_Direction A_
In the article on Google declining to patch WebKit, who is the Android engineer lead quoted?

_Given text_
----
Patching WebKit would be unsafe, Google tells 960 million users

Google says it won't patch Android Jellybean because it's too hard.

The company revealed earlier this month that it would not fix vulnerabilities found in WebView, the core component used to render web pages on older Android devices.

Android engineer lead Adrian Ludwig said it was too hard to squeeze a patch into Webview's WebKit engine which was five million lines of code deep.

"WebKit alone is over five million lines of code and hundreds of developers are adding thousands of new commits every month, so in some instances applying vulnerability patches to a two year-old branch of WebKit required changes to significant portions of the code and was no longer practical to do safely," Ludwig said.

"With the advances in Android 4.4, the number of users that are potentially affected by legacy WebKit security issues is shrinking every day as more and more people upgrade or get new devices."

Despite the risks, Google is welcoming patches developed by the community.
----
_Input rows_
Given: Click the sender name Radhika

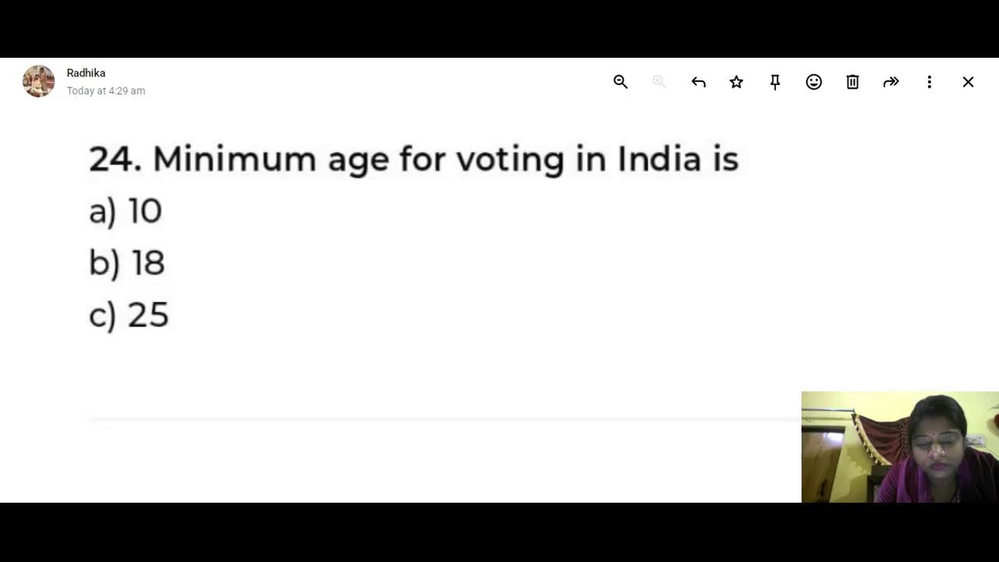Looking at the screenshot, I should point(86,73).
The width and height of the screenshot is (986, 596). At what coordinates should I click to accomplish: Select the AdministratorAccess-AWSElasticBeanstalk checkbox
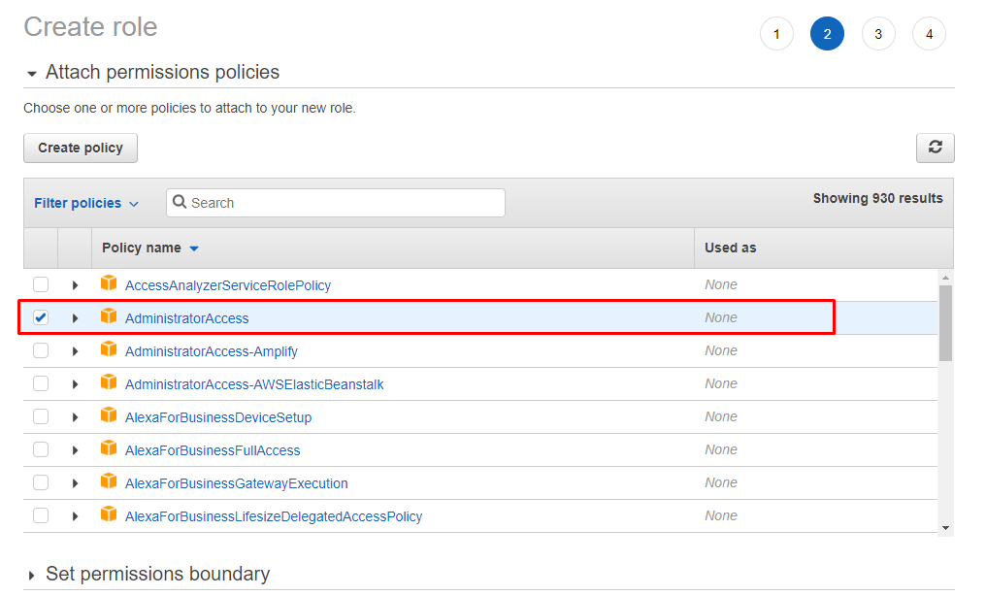(x=41, y=383)
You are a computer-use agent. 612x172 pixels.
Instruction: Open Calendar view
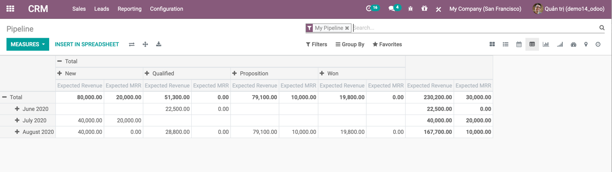click(x=519, y=45)
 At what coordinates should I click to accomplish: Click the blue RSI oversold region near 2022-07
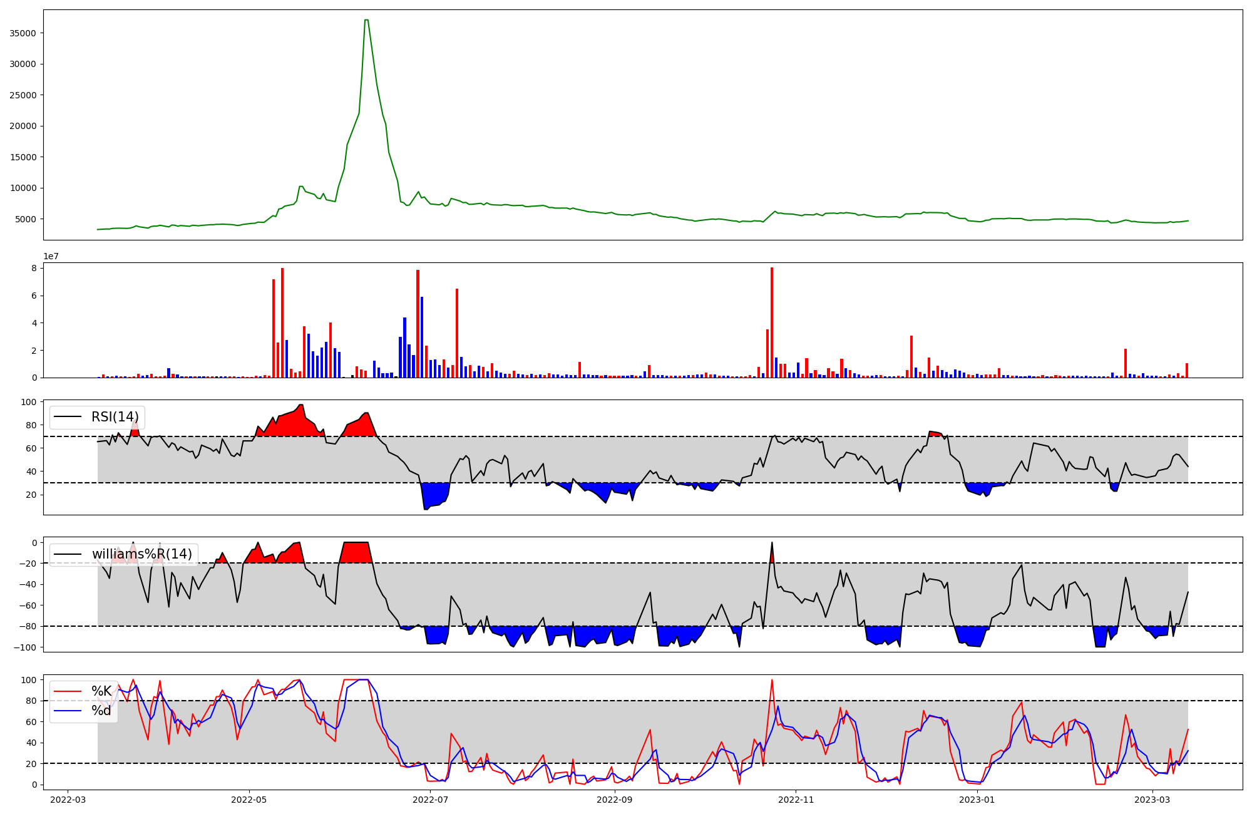tap(434, 495)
----
_Direction B_
Tally the lines of the records that contain the string "coordinates", matching case, and give only the number.

_Solution A_
Adrian Ludwig.

_Solution B_
2